*About this exercise*.
No picture belongs in the answer, which must hold exactly the lines from the one with "Where should I click to: Download" through the final line below.

*Records shown*.
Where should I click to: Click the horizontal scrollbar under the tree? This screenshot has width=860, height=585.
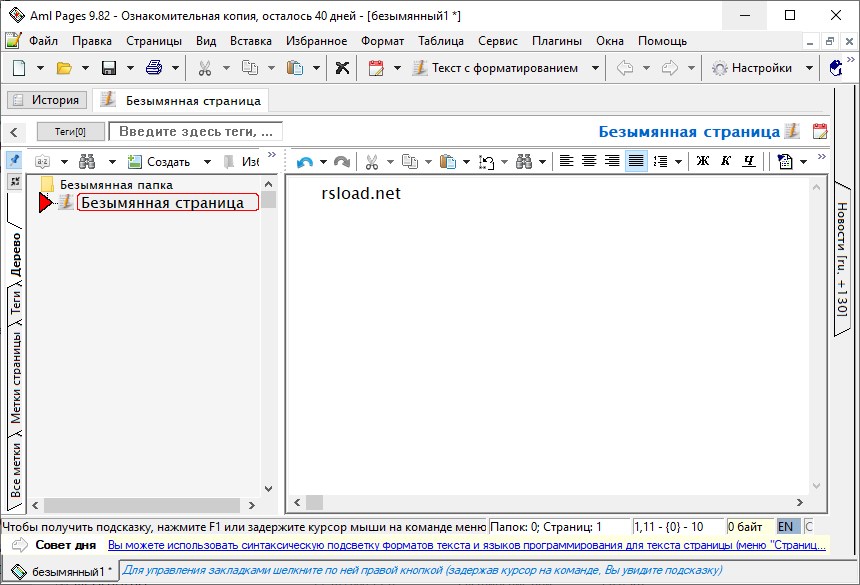click(144, 505)
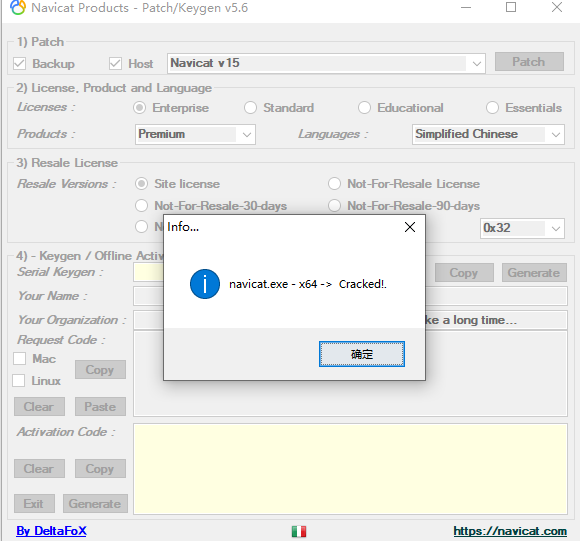The image size is (580, 541).
Task: Click the Paste button under Request Code
Action: 100,407
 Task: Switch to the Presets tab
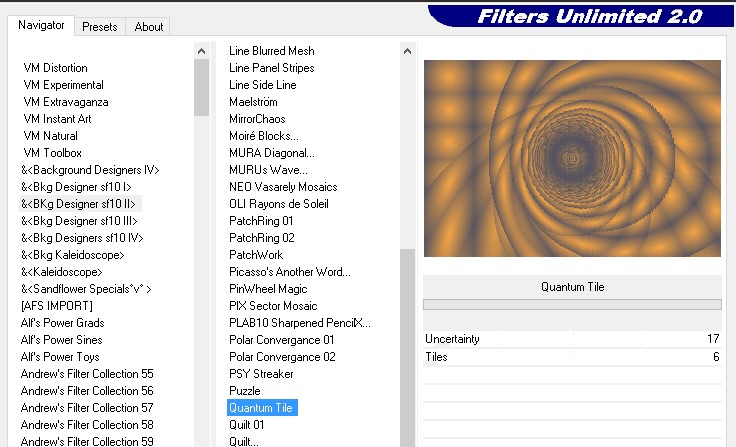tap(99, 27)
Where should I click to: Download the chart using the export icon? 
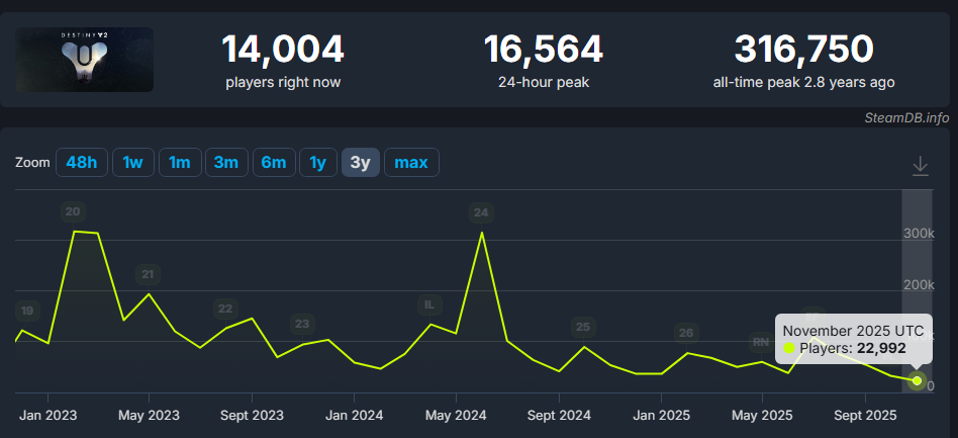coord(920,166)
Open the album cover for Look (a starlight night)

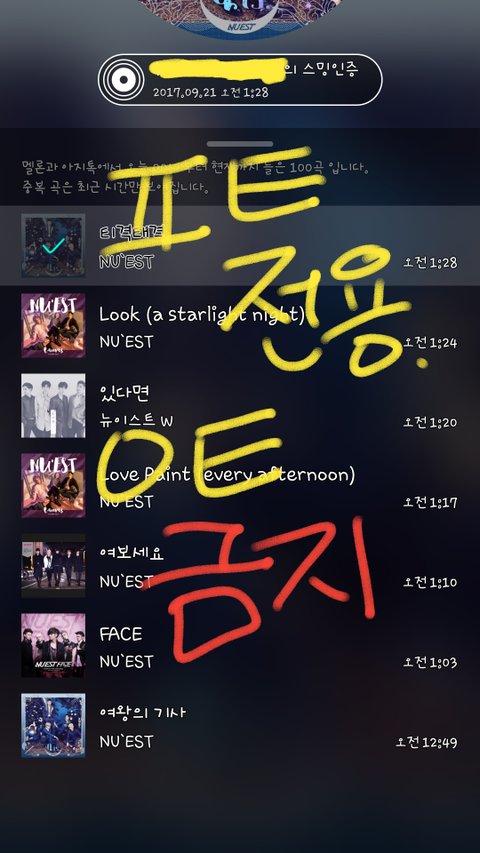53,325
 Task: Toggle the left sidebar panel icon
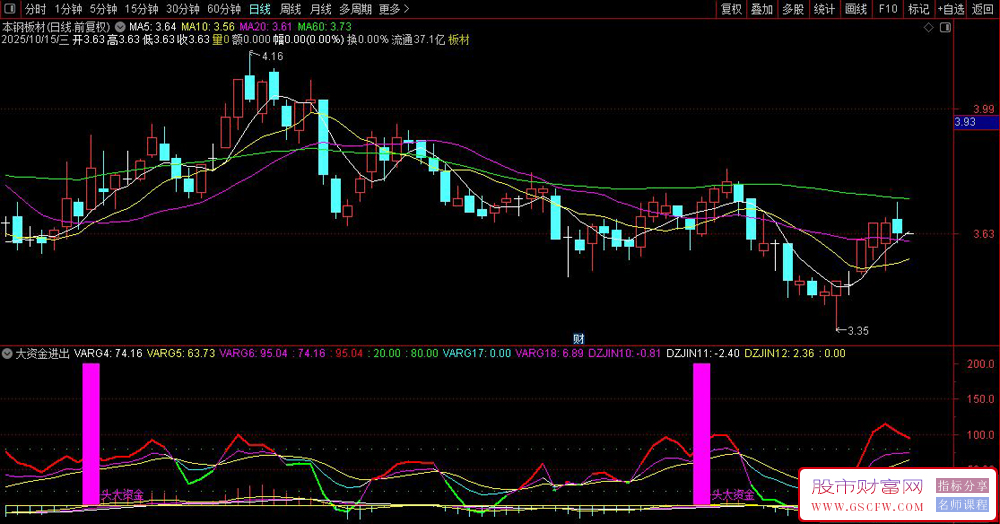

*Finished task*.
Where should I click to: Download the chart using the export icon? 
coord(920,166)
Open the album cover for Look (a starlight night)

53,325
 Task: Toggle the left sidebar panel icon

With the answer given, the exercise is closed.